Дальше в таком же роде полтора столбца петита и подпись – Е. Щепкин.
Павел Федорович уныло вздохнул и, охваченный бессознательным любопытством, достал последний полутом, в котором помещены фотографии всех составителей словаря. Е. Щепкин был в самом конце, звали его полностью: проф. Евгений Николаевич Щепкин. Лицо – круглое и добродушное, лоб переходил на лысину, воротничок прямой, стоячий, каких уже никто, кроме пасторов и некоторых профессоров, не носит.
После Готфрида Бульонского в общей тетради замелькал ряд страниц еще более непонятных. Буквы почему-то были латинские, особенно часто повторялись х, у, z. Одни буквы были в круглых скобках, другие, словно в корсете, в фигурных, вверху справа у многих букв стояли крохотные цифры. Кое-где буквы и цифры лежали друг на друге, в два этажа, а между ними черта. Кое-где, как большие и маленькие верблюды, торчали знаки радикалов.

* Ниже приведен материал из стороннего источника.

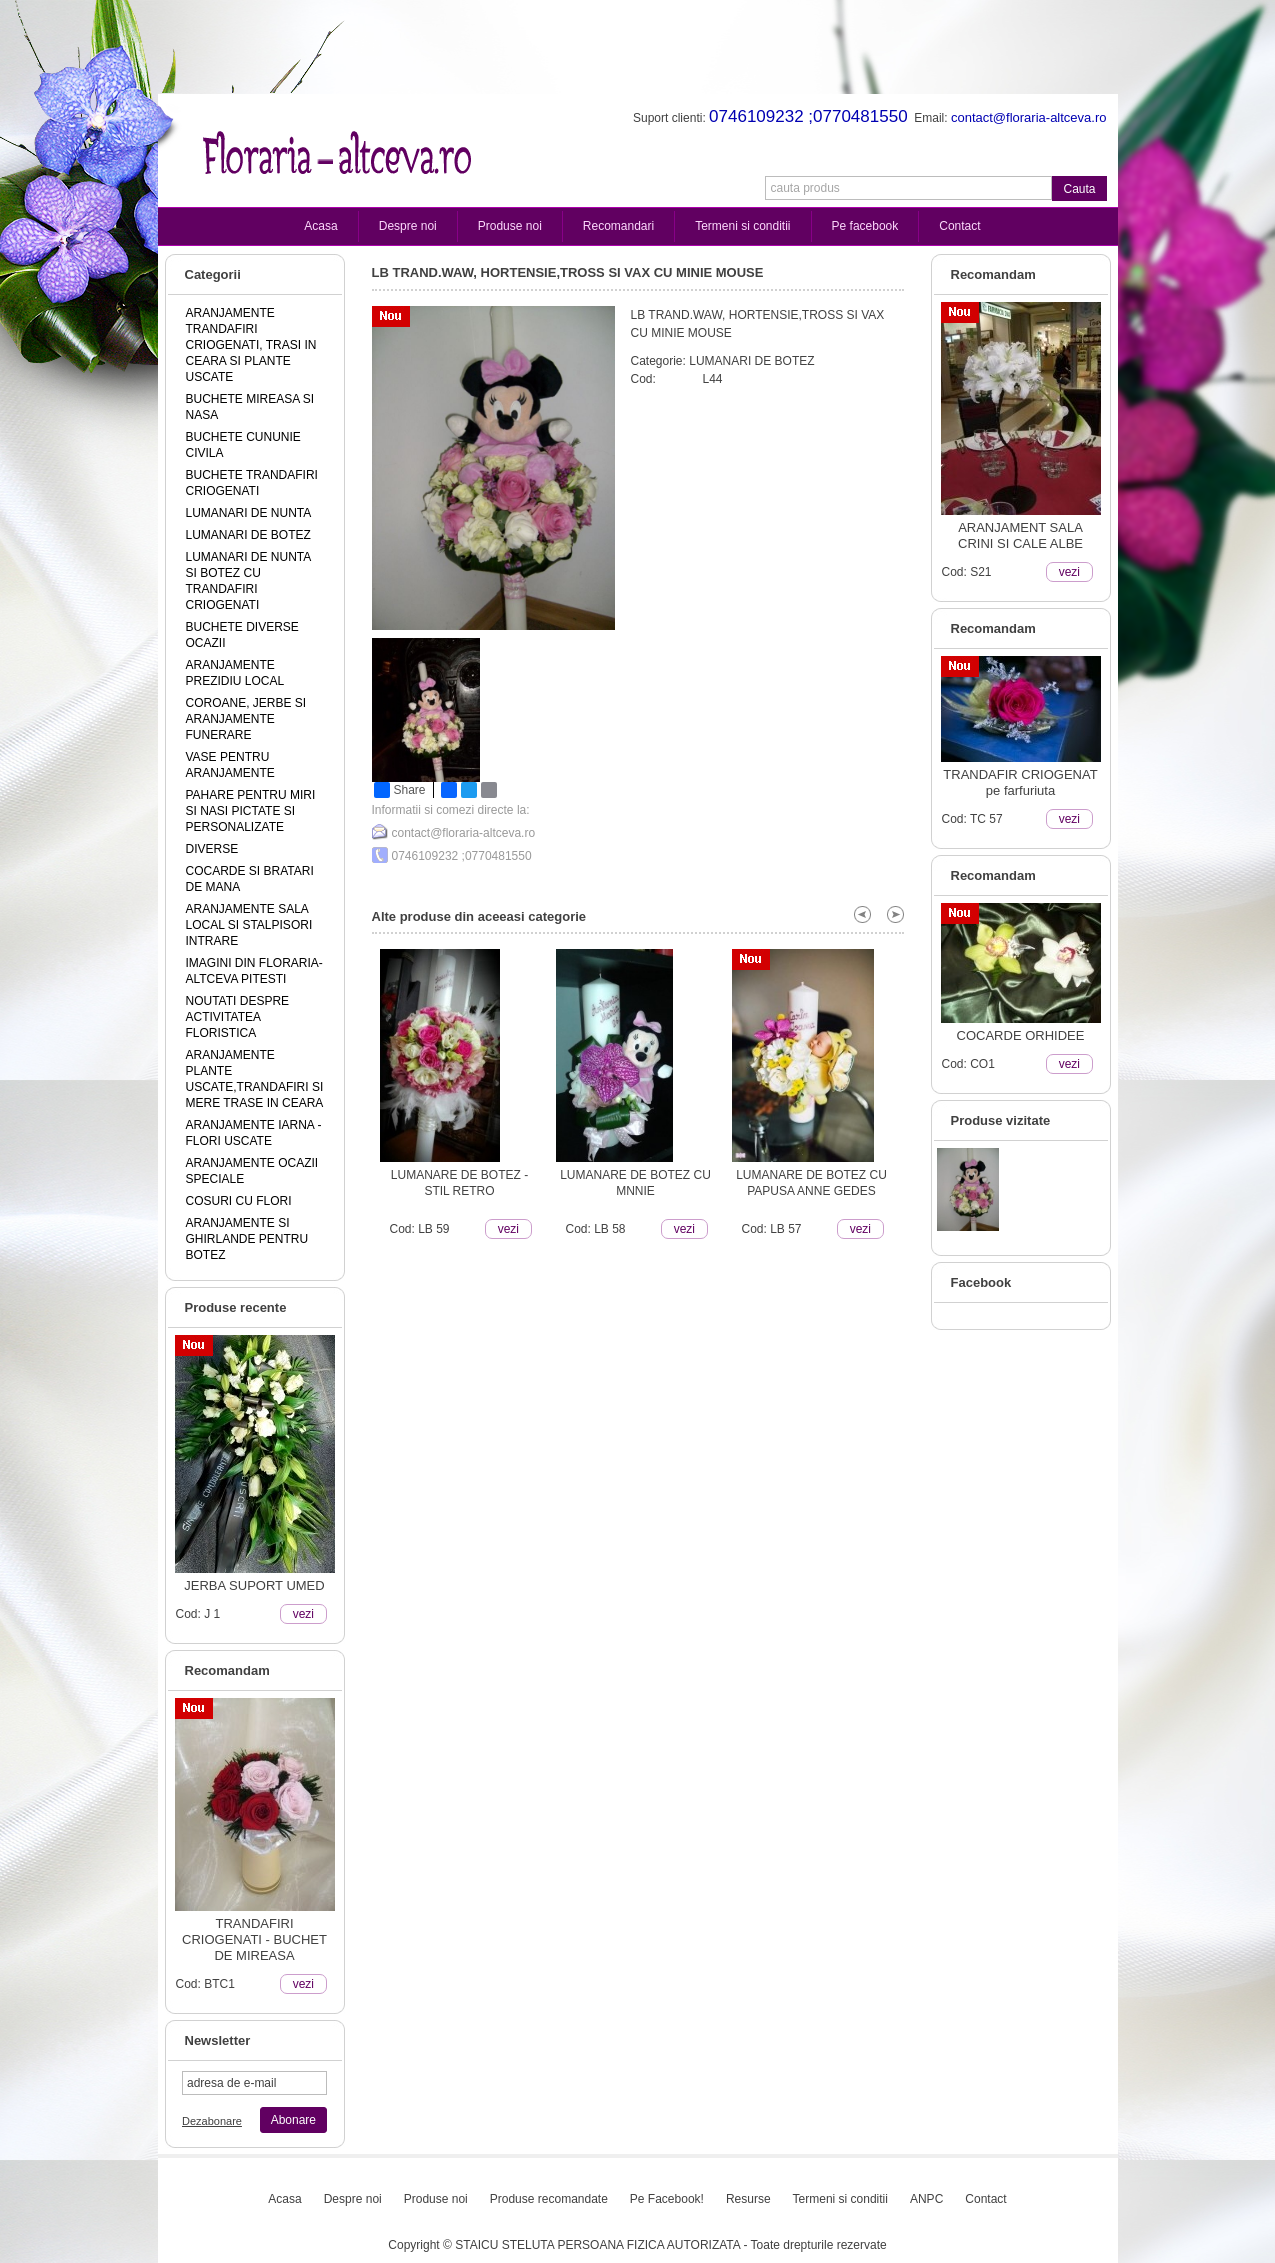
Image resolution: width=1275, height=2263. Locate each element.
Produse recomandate (549, 2199)
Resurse (748, 2199)
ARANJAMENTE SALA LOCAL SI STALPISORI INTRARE (249, 925)
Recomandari (618, 226)
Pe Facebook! (667, 2199)
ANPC (926, 2199)
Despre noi (408, 226)
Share (400, 790)
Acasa (320, 226)
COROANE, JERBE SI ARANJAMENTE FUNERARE (246, 719)
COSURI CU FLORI (239, 1201)
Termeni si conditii (742, 226)
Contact (959, 226)
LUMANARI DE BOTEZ (248, 535)
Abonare (293, 2120)
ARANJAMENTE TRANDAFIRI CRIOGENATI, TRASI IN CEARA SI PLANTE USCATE (251, 345)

«Алгебра… – горестно подумал Павел Федорович. – Алгебра…»
Ему вспомнилось с необычайной остротой то чувство холодного ужаса и обреченности на письменных работах, когда до звонка оставалось полминуты. Часть задачи списана, часть решена, а тощий, как вобла, математик стоит над партой и двумя пальцами тянет к себе тетрадку: «Довольно-с, отдохните-с»…
Но значение странных знаков оставалось темным. Не верилось даже, что его пальцы выводили когда-то все эти черточки и завитушки.
Новые раскопки в тетради открыли целые залежи греческих фраз – кудрявых, с ударениями и придыханиями, – таинственных, как звездная карта.
Ниже была приписка: «В четверг extemporale! Повторить aoristus I passivi глаголов чистых и немых (чтоб они лопнули!)».
Слова в скобках вызвали сочувственную улыбку, остальное – увы… Напрасно Павел Федорович покорно и кротко повторял про себя:
«Aoristus I passivi глаголов чистых и немых». Память не только ничего не подсказывала, но сбила его с толку, неожиданно подсунув давно забытый детский счет:
«Унэ-дери-трикандери, сахар-махар-помадери, аз-баз-трибабаз, бес-бедович-кислый квас…»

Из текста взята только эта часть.